(Exercice 1)
Remplace « littérature grand public » par « littérature populaire » dans le passage de l'extrait sur l'édition et la recherche qui commence aux mots « Et pourtant, et » et s'arrête après « patrimoine de l'humanité. ».

(Extrait source)
━━━

Quelques maison d'édition toutefois se payent le luxe d'employer les services de chercheurs en tant que « Conseillers éditoriaux », qui sont chargés de lire les manuscrits et d'en donner leur avis. Cette procédure très honorable ne peut toutefois pas garantir de validité à la même hauteur qu'un comité éditorial, spécialisé, et international. De plus, dans la recherche, la critique sérieuse d'un article ne commence vraiment qu'à l'étape suivante, celle des referees anonymes, que ne subira jamais aucun livre en phase de soumission. Enfin, seules 2 ou 3 maisons très réputées, en France, pratiquent le recours aux chercheurs. Le compte est vite fait.
Dans le meilleur des cas, un livre cite des connaissances qui ont été validées par la recherche, mais il n'y a aucune garantie, et surtout, aucune obligation éditoriale, à procéder ainsi. De plus, le fantastique se vend très bien, et on ne peut guère reprocher aux éditeurs de pimenter un peu leurs publications, de sorte de mieux les vendre.
Et pourtant, et pourtant…. il existe bel et bien un genre de la littérature grand public qui reflète fidèlement la recherche contemporaine, et les connaissances validées qu'elle produit, les vrai savoirs, patrimoine de l'humanité.

━━━

(Données fournies)

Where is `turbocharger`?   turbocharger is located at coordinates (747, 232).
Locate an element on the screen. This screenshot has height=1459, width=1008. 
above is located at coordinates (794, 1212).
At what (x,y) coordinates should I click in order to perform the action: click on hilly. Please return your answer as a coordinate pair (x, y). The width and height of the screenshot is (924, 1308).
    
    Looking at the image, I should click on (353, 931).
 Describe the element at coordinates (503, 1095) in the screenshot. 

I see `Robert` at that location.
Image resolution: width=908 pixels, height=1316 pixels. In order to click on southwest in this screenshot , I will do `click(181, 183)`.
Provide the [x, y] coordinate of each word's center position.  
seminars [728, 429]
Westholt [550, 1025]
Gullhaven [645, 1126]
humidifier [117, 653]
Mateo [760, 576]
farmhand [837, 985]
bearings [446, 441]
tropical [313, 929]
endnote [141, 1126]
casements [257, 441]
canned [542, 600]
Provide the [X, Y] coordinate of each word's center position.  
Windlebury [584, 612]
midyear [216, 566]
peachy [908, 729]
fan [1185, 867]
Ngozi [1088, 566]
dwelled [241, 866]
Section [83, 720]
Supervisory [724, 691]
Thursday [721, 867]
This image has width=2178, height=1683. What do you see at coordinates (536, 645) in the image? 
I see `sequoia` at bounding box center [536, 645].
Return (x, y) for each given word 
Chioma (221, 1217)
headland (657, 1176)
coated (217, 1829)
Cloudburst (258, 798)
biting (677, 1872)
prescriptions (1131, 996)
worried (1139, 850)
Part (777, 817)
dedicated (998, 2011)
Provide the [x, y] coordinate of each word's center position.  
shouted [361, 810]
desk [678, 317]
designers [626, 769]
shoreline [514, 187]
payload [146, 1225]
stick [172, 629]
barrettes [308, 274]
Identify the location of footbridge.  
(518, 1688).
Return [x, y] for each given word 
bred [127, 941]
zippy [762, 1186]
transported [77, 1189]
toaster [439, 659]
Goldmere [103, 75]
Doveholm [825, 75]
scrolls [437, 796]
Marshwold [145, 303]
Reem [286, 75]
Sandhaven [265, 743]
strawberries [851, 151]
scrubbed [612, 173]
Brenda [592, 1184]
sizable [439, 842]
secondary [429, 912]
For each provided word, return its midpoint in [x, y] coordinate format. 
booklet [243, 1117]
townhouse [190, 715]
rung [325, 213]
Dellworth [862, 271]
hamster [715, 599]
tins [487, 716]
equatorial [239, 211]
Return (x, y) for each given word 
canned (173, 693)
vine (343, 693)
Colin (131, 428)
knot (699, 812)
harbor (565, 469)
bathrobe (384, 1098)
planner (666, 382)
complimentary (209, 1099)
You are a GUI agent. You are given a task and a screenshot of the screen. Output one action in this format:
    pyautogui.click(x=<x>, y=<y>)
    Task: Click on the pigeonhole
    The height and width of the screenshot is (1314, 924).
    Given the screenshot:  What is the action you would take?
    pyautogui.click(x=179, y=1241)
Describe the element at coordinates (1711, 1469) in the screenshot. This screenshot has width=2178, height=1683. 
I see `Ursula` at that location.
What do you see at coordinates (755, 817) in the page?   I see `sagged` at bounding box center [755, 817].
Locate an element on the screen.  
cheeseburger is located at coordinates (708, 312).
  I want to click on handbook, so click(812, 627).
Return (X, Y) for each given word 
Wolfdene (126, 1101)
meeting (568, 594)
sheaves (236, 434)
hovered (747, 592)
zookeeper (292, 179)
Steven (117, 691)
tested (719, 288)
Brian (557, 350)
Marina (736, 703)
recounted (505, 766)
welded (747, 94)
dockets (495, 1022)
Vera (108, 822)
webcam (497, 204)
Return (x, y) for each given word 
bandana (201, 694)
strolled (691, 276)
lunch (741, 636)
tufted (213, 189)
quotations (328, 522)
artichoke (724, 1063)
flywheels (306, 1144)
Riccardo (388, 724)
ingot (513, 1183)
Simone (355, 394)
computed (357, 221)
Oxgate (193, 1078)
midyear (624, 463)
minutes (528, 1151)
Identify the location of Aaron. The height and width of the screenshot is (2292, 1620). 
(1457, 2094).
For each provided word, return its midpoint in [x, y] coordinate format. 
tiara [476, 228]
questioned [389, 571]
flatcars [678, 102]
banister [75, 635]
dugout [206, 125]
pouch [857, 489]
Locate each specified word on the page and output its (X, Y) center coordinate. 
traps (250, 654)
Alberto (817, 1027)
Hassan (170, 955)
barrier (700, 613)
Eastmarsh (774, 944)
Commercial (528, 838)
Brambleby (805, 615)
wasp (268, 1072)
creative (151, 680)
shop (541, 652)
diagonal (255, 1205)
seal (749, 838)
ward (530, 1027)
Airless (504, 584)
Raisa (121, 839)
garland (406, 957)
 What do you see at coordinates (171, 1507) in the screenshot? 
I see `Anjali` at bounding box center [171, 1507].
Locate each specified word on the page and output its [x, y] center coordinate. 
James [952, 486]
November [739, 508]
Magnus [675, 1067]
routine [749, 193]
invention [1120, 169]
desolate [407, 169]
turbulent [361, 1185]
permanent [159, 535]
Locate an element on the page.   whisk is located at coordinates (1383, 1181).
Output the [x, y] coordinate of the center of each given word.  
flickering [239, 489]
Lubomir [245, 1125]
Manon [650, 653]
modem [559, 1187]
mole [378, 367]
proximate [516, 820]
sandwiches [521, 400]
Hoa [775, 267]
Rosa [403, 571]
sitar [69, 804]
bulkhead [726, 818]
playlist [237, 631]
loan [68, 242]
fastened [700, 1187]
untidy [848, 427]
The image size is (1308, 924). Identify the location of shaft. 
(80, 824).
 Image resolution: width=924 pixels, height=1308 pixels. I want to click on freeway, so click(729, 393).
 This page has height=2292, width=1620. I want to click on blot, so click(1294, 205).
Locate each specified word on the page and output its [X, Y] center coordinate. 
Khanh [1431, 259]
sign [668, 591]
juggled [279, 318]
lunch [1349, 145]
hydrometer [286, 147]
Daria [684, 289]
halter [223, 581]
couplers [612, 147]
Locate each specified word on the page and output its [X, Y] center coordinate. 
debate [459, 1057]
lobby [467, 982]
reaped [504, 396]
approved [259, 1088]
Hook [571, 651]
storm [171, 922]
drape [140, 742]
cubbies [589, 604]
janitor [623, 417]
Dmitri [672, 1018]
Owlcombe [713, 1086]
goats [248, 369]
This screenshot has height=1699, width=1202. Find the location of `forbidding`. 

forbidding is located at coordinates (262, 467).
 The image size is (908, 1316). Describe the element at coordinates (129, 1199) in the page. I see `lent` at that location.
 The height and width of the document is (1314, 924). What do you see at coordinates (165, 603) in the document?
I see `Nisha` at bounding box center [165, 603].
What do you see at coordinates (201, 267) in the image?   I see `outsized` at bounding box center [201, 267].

━━━

(Exercice 2)
Repère chaque ligne des données fournies qui contient la chaîne « order », puis recopie toutes ces lignes.

(Résultat de l'exercice 1)
Et pourtant, et pourtant…. il existe bel et bien un genre de la littérature populaire qui reflète fidèlement la recherche contemporaine, et les connaissances validées qu'elle produit, les vrai savoirs, patrimoine de l'humanité.

(Résultat de l'exercice 2)
At what (x,y) coordinates should I click in order to perform the action: click on hilly. Please return your answer as a coordinate pair (x, y). The width and height of the screenshot is (924, 1308).
Image resolution: width=908 pixels, height=1316 pixels. In order to click on southwest in this screenshot , I will do `click(181, 183)`.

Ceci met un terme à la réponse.